Training with checkpoints#

The currently developed pipeline has the major drawbacks that the states of the parameters are not saved. So after training, when closing the notebook, you no longer have access to the trained model. This has to be fixed to save you hours of re-training models over and over again. Also, it might be a good idea to save some “snapshots” of model parameters obtained during training, not only once training is finished. This can be achieved using checkpointing.

from torch.utils.tensorboard import SummaryWriter
from pathlib import Path
import torch
cuda_present = torch.cuda.is_available()
ndevices = torch.cuda.device_count()
use_cuda = cuda_present and ndevices > 0
device = torch.device("cuda" if use_cuda else "cpu")  # "cuda:0" ... default device, "cuda:1" would be GPU index 1, "cuda:2" etc
print("number of devices:", ndevices, "\tchosen device:", device, "\tuse_cuda=", use_cuda)
from torch.utils.data import DataLoader
from data import DSBData, get_dsb2018_train_files
from monai.networks.nets import BasicUNet
train_img_files, train_lbl_files = get_dsb2018_train_files()

train_data = DSBData(
    image_files=train_img_files,
    label_files=train_lbl_files,
    target_shape=(256, 256)
)

print(len(train_data))

train_loader = DataLoader(train_data, batch_size=32, shuffle=True, num_workers=1, pin_memory=True)
model = BasicUNet(
    spatial_dims=2,
    in_channels=1,
    out_channels=1,
    features=[16, 16, 32, 64, 128, 16],
    act="relu",
    norm="batch",
    dropout=0.25,
)

# transfer the model to the chosen device
model = model.to(device)

Training of a neural network means updating its parameters (weights) using a strategy that involves the gradients of a loss function with respect to the model parameters in order to adjust model weights to minimize this loss.

optimizer = torch.optim.Adam(model.parameters(), lr=1.e-3)
init_params = list(model.parameters())[0].clone().detach()

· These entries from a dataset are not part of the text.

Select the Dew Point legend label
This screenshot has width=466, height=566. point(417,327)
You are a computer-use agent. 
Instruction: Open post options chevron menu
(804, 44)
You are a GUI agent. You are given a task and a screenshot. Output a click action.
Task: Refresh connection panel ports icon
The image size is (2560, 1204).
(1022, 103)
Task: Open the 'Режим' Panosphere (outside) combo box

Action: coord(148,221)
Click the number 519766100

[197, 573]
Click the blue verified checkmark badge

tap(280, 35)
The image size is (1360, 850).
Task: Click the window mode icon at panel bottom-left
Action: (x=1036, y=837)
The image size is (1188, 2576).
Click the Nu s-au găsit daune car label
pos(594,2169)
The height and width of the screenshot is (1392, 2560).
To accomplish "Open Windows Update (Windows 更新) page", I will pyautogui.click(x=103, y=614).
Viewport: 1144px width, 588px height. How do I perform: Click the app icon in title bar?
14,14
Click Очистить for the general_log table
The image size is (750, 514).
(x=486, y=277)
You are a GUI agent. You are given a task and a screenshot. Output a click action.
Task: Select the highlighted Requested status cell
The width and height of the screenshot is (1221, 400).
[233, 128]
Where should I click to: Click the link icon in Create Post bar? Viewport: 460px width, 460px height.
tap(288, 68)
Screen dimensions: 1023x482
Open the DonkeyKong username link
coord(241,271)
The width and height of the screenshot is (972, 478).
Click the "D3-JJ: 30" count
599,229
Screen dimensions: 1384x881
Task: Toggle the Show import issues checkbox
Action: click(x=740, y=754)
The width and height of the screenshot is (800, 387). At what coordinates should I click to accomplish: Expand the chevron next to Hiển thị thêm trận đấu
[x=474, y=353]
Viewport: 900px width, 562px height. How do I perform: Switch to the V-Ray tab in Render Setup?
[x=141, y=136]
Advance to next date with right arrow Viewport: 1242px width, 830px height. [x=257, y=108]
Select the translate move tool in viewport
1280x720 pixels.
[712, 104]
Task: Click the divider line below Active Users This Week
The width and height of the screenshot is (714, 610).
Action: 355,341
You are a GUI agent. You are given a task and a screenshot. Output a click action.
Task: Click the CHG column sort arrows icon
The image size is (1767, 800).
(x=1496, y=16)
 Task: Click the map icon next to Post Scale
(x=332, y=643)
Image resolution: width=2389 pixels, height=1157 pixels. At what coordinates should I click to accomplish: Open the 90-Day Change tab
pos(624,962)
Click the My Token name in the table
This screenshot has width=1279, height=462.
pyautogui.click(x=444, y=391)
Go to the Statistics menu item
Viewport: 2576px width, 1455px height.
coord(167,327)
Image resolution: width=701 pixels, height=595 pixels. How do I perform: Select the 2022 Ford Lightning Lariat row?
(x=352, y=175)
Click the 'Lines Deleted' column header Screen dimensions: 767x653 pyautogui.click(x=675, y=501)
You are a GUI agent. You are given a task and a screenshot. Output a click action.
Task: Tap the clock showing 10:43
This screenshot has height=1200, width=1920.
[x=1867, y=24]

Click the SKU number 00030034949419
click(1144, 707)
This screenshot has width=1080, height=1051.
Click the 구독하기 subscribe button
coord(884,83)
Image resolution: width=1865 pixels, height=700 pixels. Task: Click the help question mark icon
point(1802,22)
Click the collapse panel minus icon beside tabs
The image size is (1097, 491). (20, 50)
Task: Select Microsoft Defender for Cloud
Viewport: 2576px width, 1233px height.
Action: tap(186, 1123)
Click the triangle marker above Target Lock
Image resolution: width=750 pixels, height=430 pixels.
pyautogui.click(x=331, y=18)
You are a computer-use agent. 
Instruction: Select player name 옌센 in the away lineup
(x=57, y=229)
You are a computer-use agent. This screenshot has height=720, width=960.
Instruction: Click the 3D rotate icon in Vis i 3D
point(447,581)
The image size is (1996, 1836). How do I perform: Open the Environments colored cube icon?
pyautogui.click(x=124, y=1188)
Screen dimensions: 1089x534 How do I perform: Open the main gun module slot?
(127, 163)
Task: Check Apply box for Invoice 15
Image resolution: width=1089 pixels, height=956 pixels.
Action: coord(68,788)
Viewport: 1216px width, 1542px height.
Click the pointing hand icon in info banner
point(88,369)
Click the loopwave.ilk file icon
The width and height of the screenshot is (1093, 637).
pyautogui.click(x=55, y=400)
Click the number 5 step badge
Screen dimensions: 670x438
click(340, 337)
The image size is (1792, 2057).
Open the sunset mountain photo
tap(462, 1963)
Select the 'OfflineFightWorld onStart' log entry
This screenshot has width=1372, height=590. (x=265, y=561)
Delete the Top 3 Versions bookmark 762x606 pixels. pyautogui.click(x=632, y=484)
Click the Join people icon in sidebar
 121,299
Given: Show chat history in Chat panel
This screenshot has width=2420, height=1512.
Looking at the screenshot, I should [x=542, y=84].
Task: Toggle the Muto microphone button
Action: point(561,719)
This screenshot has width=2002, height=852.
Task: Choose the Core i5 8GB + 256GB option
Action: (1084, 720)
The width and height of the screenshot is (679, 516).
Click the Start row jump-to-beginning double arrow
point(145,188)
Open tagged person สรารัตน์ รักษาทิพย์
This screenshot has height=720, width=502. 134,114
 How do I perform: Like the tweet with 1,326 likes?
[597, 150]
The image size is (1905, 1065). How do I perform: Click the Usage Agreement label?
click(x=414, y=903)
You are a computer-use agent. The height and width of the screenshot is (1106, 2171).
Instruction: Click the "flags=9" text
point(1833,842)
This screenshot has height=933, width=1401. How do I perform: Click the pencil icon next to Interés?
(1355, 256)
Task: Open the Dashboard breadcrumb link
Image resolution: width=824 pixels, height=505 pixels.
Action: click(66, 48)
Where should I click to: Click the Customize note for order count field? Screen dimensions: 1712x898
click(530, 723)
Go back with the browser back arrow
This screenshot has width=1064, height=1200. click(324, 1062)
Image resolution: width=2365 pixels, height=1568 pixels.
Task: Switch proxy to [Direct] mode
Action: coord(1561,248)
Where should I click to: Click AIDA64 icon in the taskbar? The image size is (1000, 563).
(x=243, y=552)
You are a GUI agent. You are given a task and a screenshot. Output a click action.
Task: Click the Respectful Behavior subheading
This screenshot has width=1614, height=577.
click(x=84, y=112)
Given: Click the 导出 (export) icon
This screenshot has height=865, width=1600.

Such a training is performed by iterating over the batches of the training dataset multiple times. Each full iteration over the dataset is termed an epoch.

During or after training the tensorboard logs can be visualized as follows: in a terminal, type

tensorboard --logdir "path/to/logs",

then open a browser on localhost:6006 (or whichever port the tensorboard server outputted as running on). Alternatively, tensorboard can be accessed from jupyter as well:

%load_ext tensorboard
%tensorboard --port 6006 --logdir ./logs
max_nepochs = 2
log_interval = 1
writer = SummaryWriter(log_dir="logs", comment="this is the test of SummaryWriter")

model.train(True)

chpfolder = Path("chkpts")
if not chpfolder.is_dir():
    chpfolder.mkdir()

# expects raw unnormalized scores and combines sigmoid + BCELoss for better
# numerical stability.
# expects B x C x W x D
loss_function = torch.nn.BCEWithLogitsLoss(reduction="mean")

for epoch in range(1, max_nepochs + 1):
    for batch_idx, (X, y) in enumerate(train_loader):
        # the inputs and labels have to be on the same device as the model
        X, y = X.to(device), y.to(device)
        
        optimizer.zero_grad()

        prediction_logits = model(X)
        
        batch_loss = loss_function(prediction_logits, y)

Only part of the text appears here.